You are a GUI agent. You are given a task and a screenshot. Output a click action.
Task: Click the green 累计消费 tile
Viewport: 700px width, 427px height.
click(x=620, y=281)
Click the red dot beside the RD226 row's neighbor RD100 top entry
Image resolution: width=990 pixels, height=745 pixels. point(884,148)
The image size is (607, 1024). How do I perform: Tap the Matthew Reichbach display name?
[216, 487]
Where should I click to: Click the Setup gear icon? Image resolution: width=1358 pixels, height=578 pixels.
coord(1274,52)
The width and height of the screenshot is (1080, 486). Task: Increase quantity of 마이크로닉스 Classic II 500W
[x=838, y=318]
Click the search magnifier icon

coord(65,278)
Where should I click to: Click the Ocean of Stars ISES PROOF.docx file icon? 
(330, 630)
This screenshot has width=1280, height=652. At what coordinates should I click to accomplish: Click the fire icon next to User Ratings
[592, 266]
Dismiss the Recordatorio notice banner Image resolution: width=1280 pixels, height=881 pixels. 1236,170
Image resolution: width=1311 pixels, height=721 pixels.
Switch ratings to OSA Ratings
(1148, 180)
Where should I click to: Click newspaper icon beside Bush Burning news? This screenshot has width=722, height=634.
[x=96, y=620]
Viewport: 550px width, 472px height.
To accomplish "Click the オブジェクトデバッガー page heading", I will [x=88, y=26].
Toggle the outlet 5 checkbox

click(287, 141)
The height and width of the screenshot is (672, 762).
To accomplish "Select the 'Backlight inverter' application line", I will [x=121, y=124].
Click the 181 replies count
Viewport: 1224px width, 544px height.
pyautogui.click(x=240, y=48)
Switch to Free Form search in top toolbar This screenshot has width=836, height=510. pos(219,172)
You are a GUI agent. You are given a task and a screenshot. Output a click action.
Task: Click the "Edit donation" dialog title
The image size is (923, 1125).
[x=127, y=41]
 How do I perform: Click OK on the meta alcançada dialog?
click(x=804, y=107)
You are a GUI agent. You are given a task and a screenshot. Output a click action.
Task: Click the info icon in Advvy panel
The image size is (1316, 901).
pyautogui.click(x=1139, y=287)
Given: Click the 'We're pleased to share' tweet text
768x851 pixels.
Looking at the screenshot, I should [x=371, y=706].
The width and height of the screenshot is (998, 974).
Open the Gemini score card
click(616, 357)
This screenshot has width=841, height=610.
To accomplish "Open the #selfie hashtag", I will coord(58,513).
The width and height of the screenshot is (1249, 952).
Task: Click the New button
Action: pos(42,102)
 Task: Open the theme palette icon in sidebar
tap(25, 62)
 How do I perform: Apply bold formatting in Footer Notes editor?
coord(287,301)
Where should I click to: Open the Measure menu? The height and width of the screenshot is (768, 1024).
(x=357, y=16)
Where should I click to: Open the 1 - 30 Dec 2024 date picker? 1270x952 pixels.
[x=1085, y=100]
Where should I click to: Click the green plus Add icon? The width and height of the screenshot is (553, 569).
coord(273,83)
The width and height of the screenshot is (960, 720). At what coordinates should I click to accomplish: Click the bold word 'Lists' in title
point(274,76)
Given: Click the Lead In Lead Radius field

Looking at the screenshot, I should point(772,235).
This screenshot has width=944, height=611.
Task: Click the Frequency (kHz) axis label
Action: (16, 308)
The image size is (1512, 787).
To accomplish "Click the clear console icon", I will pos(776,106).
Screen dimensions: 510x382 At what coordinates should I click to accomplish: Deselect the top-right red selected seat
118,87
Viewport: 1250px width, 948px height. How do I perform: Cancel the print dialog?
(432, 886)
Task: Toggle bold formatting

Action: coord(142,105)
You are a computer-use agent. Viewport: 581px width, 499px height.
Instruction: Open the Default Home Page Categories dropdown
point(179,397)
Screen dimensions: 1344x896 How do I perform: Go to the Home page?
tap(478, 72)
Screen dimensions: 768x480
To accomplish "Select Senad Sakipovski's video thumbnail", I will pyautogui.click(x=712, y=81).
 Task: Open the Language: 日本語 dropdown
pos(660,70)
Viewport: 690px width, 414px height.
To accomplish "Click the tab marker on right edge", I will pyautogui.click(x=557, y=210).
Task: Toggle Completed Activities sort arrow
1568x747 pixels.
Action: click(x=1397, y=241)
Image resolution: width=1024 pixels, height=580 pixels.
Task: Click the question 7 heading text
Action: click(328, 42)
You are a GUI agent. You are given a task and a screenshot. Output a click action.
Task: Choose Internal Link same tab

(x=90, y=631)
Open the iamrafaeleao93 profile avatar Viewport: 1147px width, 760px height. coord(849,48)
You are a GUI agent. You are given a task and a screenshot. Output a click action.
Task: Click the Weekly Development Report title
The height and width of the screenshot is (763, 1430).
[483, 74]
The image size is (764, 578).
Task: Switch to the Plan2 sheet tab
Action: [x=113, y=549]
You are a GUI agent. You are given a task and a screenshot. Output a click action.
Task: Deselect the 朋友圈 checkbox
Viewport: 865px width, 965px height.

+++++

§ Problem
Copy, exactly and only, the lines above that begin with the one containing "The width and height of the screenshot is (960, 720)." and finish with the one containing "Open the iamrafaeleao93".

§ Your solution
The width and height of the screenshot is (960, 720). At what coordinates should I click to accomplish: Click the bold word 'Lists' in title
point(274,76)
Given: Click the Lead In Lead Radius field

Looking at the screenshot, I should point(772,235).
This screenshot has width=944, height=611.
Task: Click the Frequency (kHz) axis label
Action: (16, 308)
The image size is (1512, 787).
To accomplish "Click the clear console icon", I will pos(776,106).
Screen dimensions: 510x382 At what coordinates should I click to accomplish: Deselect the top-right red selected seat
118,87
Viewport: 1250px width, 948px height. How do I perform: Cancel the print dialog?
(432, 886)
Task: Toggle bold formatting

Action: coord(142,105)
You are a computer-use agent. Viewport: 581px width, 499px height.
Instruction: Open the Default Home Page Categories dropdown
point(179,397)
Screen dimensions: 1344x896 How do I perform: Go to the Home page?
tap(478, 72)
Screen dimensions: 768x480
To accomplish "Select Senad Sakipovski's video thumbnail", I will pyautogui.click(x=712, y=81).
 Task: Open the Language: 日本語 dropdown
pos(660,70)
Viewport: 690px width, 414px height.
To accomplish "Click the tab marker on right edge", I will pyautogui.click(x=557, y=210).
Task: Toggle Completed Activities sort arrow
1568x747 pixels.
Action: click(x=1397, y=241)
Image resolution: width=1024 pixels, height=580 pixels.
Task: Click the question 7 heading text
Action: click(328, 42)
You are a GUI agent. You are given a task and a screenshot. Output a click action.
Task: Choose Internal Link same tab

(x=90, y=631)
Open the iamrafaeleao93 profile avatar Viewport: 1147px width, 760px height. coord(849,48)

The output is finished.